Warum überdecken die meisten Treffer nur einen geringen Teil der Eingabesequenz?
Hinweise Berücksichtigen Sie bei der Beantwortung der Frage bitte die Domänenstruktur dieser Proteine.
   
Übung BLAST_6, inhomogene Treffer
  Die Funktionszuweisung wird schwierig, wenn auf einem Strukturgerüst mehrere, deutlich unterschiedliche Funktionen etabliert sind. Es gibt Vertreter von Enzymfamilien, die sich nur in wenigen Residuen des katalytischen Zentrums unterscheiden, aber verschiedene Reaktionen katalysieren. Einen solchen Fall untersuchen wir hier.
Die folgende Sequenz aus Xanthomonas campestris ist als Cyclase annotiert.
  
>gi|66768686:1-258 cyclase [Xanthomonas campestris pv. campestris str. 8004]
MLSRRIIPCLDVRDGRVVKGVKFRDHIDMGDIVELAMRYRDQGADELVFYDIGASPEGRSVDYAWVERVA
RLIDIPFCVAGGIRDVETARAVLHAGADKISINSPALGRPQLISELADAFGVQCVVVGIDSIREEDGQWR
VRRYTGDPSKTQALPMRTLDWVAEAQRLGAGEIVLNCMDNDGVRHGYDIAQLRQVRALCRVPLIASGGAG
EMQHFADVFDQADADGALAASVFHSGAIPIPELKRFLRAQQIEVRDGQ
   
Versuchen Sie, die Funktion genauer zu charakterisieren!
   

Lassen Sie sich für diese Übung 5000 Treffer anzeigen und schränken Sie die Suche auf archaeelle Proteine ein. Geben Sie dafür im Bereich "Choose Search Set" im Feld Organism den Begriff archaea ein.

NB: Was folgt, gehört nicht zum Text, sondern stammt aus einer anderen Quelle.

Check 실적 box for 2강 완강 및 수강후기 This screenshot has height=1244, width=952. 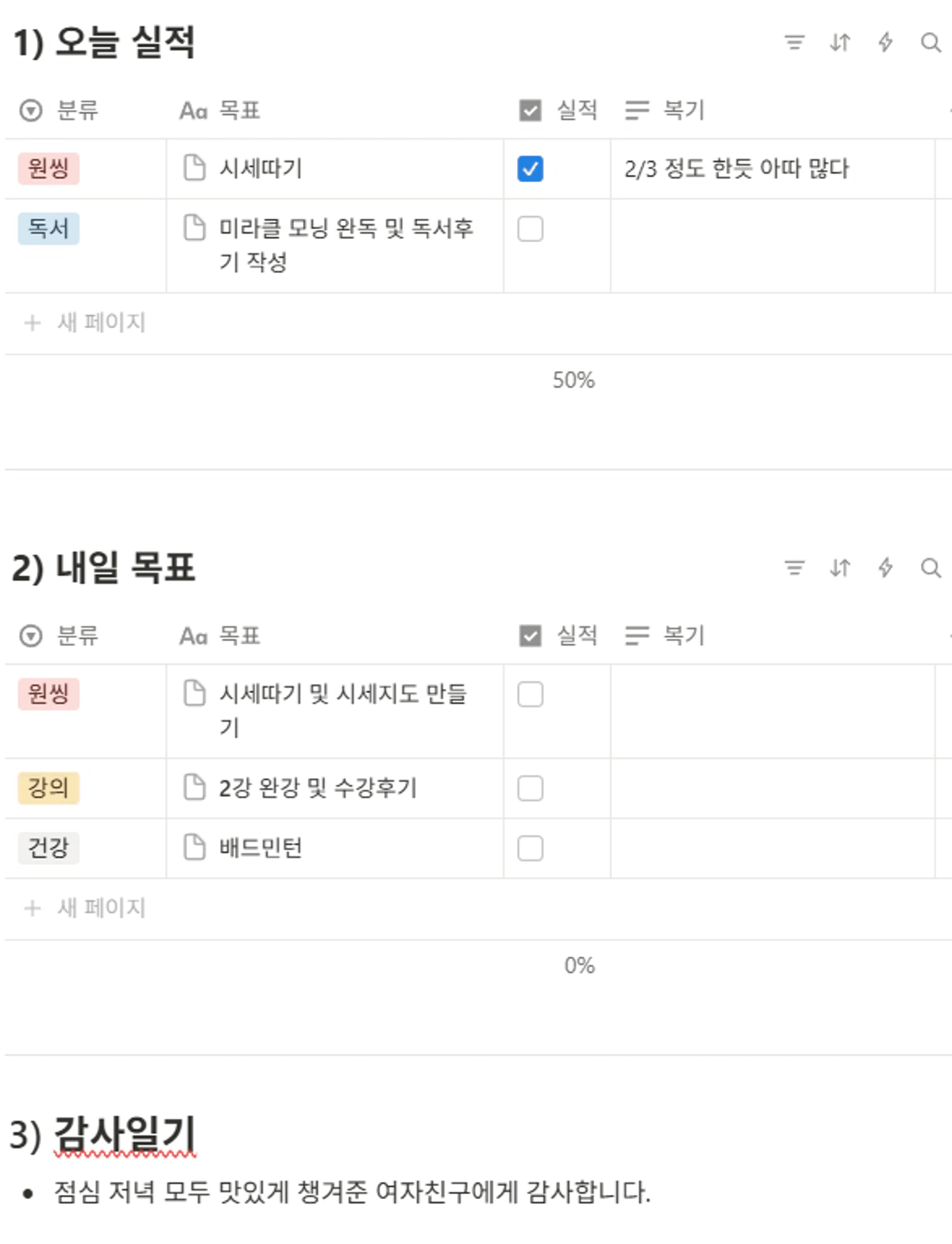tap(530, 788)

Welche Funktion haben die Treffer mit den höchsten E-Werten?

Unter den Treffern finden sich zwei unterschiedliche Proteine aus der Histidin Biosynthese, nämlich HisF und HisA.
Welche Funktion haben diese? Wie erklären Sie sich das gemeinsame Auftreten unter den Treffern?

Wählen Sie unter den Treffern jeweils fünf als HisF bzw. als HisA annotierten Sequenzen aus und erzeugen Sie dann ein multiples Sequenzalignment. Nutzen Sie hierfür in der BLAST-Ausgabe unter Descriptions die Felder unter der Select-Spalte und anschließend die Funktion Multiple alignment in der Zeile, die mit Other reports beschriftet ist.

Überlegen Sie nochmals, was stärker konserviert wird: Funktion oder Struktur eines Proteins?
Was schließen Sie in diesem Fall für die Struktur der beiden Proteine? Können Sie diese Annahme überprüfen?

Für diese Aufgabe empfiehlt es sich, die Informationen zu konservierten Domänen auszuwerten, die in der BLAST-Ausgabe ebenfalls aufgelistet werden. Sie finden die Ausgabe oben auf der Graphic Summary Seite.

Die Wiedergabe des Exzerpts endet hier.